Eigentlich müssten wir lediglich echte, wirkliche, totale Selbstversorger werden. Das kann leider noch dauern. Bis dahin lesen wir eben weiter bei Gleichgesinnten und Selbstversorgern nach, die schon weiter sind als wir. Beispielsweise denken wir an die netten Filmchen von Neues Irisches Tagebuch (in Deutsch) oder  Phil Rooksby in Spanien (in Englisch). Sein Handbuch ist nicht nur hilfreich und kostenlos, sondern auch nette Lektüre für Winterabende im kuschelig warmem Heim, wenn Erdrutsche und andere Unannehmlichkeiten nicht alle Aufmerksamkeit einfordern.

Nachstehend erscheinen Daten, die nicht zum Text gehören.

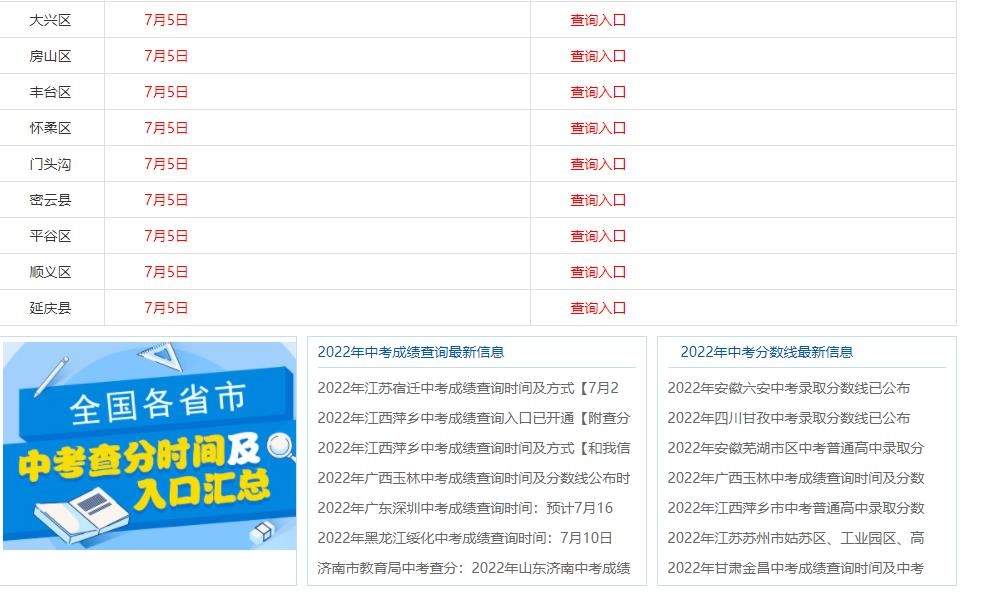The image size is (1004, 594).
Task: Click 四川甘孜中考录取分数线已公布 article
Action: coord(789,418)
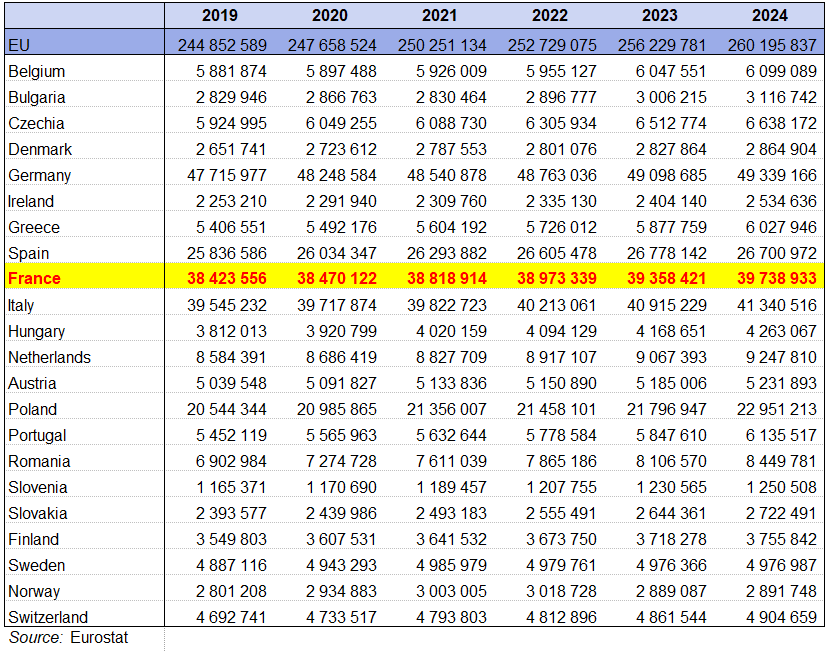830x651 pixels.
Task: Click the Switzerland row label
Action: point(47,617)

Habt ihr schon einmal ohne Strom, Wasser oder Heizung gelebt und wie war das für euch?

Nachtrag vom 11. Februar 2017:

Kaum hatten wir uns einmal erholt, fällt jemand (ein Idiot?) einen Baum, passgerecht auf die Stromleitung. Wieder kein Strom für einen Tag. Fast meinten wir, es nun dann wirklich überstanden zu haben, als ein zweiter und ein dritter Erdrutsch uns wieder die Lichter ausknipsen. Diesmal nur ein paar Stunden. So, jetzt aber, denken wir. Pustekuchen.

Es kommt Erdrutsch Nummer vier. Zwar haben wir schnell wieder Strom – da einer unserer Nachbarn dem Stromanbieter erklärt, welche Ersatzleitung angezapft werden kann – dafür können wir nun wieder vier Tage die Nachbarschaft nicht verlassen. Die Strasse ist vom Erdrutsch versperrt. Der Hang muss erst abtrocknen, bevor die Strasse sicher frei geräumt werden kann. Die Notstrasse ist durch umgefallene Bäume blockiert.

Immerhin ist unsere Strasse prinzipiell noch in Takt, während es dem Nachbarn oberhalb von uns gleich die ganze Zufahrt weggespült hat.

Liebe Sonne, lass dich bitte bald wieder sehen!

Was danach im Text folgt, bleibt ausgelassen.